Husilerin Kızıldeniz'deki uluslararası gemilere yönelik saldırıları da dâhil olmak üzere çeşitli maceraperestliklerinin, ABD ve İngiltere tarafından ‘Refahın Muhafızı Operasyonu’ kapsamında geçtiğimiz yıl ocak ayında başlayan askeri saldırılarını tetiklediğini söyleyen Eryani, bu saldırıların yıkımın birincil nedeni olmadığını, daha ziyade Husilerin saldırılarına karşı bir yanıt olduğunu vurguladı.

Öte yandan Husiler, Yemen halkının çektiği acılardan başta Yemen’in meşru hükümeti olmak üzere ABD ve müttefiklerinin sorumlu olduğunu söyledi. ABD merkezli haber kanalı NBC tarafından aktarılan Husilere bağlı medya organlarının haberlerine göre Husiler, 17 Mart 2025 tarihinde 53 kişinin ölümüne ve 98 kişinin yaralanmasına neden olan ABD’nin son saldırılarını ‘suç teşkil eden saldırganlık’ olarak nitelendirdi. Kızıldeniz’deki gemilere ve askeri hedeflere yönelik saldırılarının dış müdahaleye ve Gazze'ye uygulanan kuşatmaya karşı savunma amaçlı bir yanıt olduğunu vurgulayan Husiler, Filistinlilerle dayanışma içinde olduklarını açıkladılar.

Medyada yer alan haberlere göre Husilerin Kızıldeniz’de uluslararası gemilere yönelik saldırıları ülke içindeki popülariteleri ve saflarına savaşçı çekme hızını arttırdı. Uluslararası toplumu kendileriyle etkileşime girmeye zorladılar ve Yemen'in resmi hükümeti olarak tanınmamalarına rağmen popüler bir yankı uyandırdılar. Nüfuzları zayıf olmasına rağmen İsrail'e füze atmalarının ardındaki gizli amaçlarından biri de buydu.

Şarku’l Avsat’ın Independent Arabia’dan çevirdiği habere göre Yemen hükümeti, İran'ı, ‘Birleşmiş Milletler (BM) silah ambargosunu ihlal ederek Husileri İHA ve balistik füzeler gibi çeşitli silahlarla desteklemekle’ suçluyor. Buna karşın İran Devrim Muhafızları Ordusu (DMO) Genel Komutanı Hüseyin Selami, İran medyasına yaptığı açıklamada, Tahran'ın Husilerin kararlarını doğrudan kontrol ettiği iddialarını reddederek Husilerin kararlarını bağımsız bir şekilde aldıklarını vurguladı. Ancak Yemen hükümeti çevreleri İran'ın desteğinin Husilerin eylemlerinin ana kaynağı olduğunda ısrar ediyor.

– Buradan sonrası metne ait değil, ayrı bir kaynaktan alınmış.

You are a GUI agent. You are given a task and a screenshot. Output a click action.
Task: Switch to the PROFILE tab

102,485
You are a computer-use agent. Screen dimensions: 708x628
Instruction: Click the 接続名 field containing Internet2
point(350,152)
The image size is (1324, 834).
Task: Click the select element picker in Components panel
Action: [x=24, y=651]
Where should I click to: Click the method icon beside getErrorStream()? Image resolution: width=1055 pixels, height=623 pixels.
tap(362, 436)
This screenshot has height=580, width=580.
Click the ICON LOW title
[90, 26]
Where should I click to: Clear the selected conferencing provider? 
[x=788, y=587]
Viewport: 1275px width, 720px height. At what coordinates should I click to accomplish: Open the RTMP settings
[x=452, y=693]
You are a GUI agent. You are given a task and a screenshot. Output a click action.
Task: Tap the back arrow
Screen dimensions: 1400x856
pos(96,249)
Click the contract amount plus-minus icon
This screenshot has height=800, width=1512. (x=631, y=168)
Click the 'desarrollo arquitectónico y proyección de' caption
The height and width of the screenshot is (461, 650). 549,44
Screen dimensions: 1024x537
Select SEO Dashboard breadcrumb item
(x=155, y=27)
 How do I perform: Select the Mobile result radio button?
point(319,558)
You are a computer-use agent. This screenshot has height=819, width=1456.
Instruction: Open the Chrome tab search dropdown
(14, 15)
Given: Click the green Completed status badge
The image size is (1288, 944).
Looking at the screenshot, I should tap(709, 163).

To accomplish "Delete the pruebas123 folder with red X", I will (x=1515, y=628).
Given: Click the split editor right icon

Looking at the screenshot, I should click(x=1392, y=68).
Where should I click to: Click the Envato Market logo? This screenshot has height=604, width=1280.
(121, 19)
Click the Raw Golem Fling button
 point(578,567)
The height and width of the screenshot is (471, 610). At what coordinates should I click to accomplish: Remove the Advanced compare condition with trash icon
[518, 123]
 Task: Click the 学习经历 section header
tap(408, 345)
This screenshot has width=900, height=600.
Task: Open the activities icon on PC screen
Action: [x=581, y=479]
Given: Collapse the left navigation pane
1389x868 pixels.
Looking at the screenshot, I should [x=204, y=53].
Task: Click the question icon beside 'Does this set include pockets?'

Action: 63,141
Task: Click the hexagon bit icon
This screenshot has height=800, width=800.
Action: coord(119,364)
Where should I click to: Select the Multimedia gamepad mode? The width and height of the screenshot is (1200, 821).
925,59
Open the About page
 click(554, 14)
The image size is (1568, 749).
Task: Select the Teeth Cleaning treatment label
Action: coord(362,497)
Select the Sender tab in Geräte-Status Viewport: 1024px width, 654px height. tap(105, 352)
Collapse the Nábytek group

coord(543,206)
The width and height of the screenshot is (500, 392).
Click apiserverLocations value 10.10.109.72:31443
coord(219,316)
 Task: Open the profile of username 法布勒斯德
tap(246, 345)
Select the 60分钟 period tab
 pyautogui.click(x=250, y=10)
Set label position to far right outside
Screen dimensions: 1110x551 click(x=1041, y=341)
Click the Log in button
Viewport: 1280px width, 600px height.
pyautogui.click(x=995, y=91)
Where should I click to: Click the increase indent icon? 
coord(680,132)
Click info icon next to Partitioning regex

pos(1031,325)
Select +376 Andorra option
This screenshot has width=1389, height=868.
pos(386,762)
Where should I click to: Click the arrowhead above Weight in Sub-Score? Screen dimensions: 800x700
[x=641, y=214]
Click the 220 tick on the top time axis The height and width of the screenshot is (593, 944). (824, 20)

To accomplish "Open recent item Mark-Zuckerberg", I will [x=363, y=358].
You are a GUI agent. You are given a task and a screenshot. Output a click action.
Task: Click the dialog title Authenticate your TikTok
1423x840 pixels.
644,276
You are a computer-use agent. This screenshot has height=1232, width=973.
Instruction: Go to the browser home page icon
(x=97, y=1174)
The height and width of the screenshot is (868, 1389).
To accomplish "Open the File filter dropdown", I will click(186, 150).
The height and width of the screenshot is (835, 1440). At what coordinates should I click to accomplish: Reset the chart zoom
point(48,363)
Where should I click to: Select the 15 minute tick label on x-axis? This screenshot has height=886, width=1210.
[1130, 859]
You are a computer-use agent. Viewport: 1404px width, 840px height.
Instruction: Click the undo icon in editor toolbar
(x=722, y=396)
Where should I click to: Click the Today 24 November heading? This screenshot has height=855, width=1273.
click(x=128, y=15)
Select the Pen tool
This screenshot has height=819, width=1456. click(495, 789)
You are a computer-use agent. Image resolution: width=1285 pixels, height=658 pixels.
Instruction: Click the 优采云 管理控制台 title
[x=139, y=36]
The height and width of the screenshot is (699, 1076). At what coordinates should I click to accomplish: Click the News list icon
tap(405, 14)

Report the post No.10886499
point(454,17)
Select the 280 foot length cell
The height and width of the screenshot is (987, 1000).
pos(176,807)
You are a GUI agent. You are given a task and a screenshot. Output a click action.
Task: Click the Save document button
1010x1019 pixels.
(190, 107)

Yemen hükümeti, ABD'nin hava saldırıları sonucunda Husilerin kontrolündeki limanlarda meydana gelen ağır kayıpların ardından ‘Husiler Yemen'e yıkım getiriyor’ etiketiyle (hashtag) bir sosyal medya kampanyası başlattı. Kampanyanın amacının ‘Husilerin suçlarını ifşa etmek ve ülke kaynaklarına verdikleri zararın boyutlarını ortaya koymak, altyapı ile ekonomik ve sivil tesislerin tahrip edilmesinden ve bunların savaş amacıyla kullanılmasından onları tamamen sorumlu tutmak’ olduğu belirtildi.

Husiler cuma günü, ABD'nin Yemen'in batısındaki Hudeyde ilinde bir petrol ihracatı limanına gece boyunca düzenlediği saldırılarda ölenlerin sayısının 80'e yükseldiğini ve bu sayının Washington'ın bir ay önce başlattığı yoğun hava saldırılarının en ölümcülü olduğunu açıkladılar.

Bu arada saldırılar şiddetlenmeye devam ederken, ABD ile İran arasındaki müzakereler Umman’ın başkenti Maskat'ın ardından Roma'da tüm hızıyla devam ediyor. Basında yer alan haberlerde, İran’ın Dini Lideri Ali Hamaney’in Suudi Arabistan Savunma Bakanı Prens Halid bin Selman'la bölgedeki birçok karmaşık meseleyi görüşmek üzere bir araya gelmesinin ardından gerilimin azalacağına dair umutlar ifade edildi.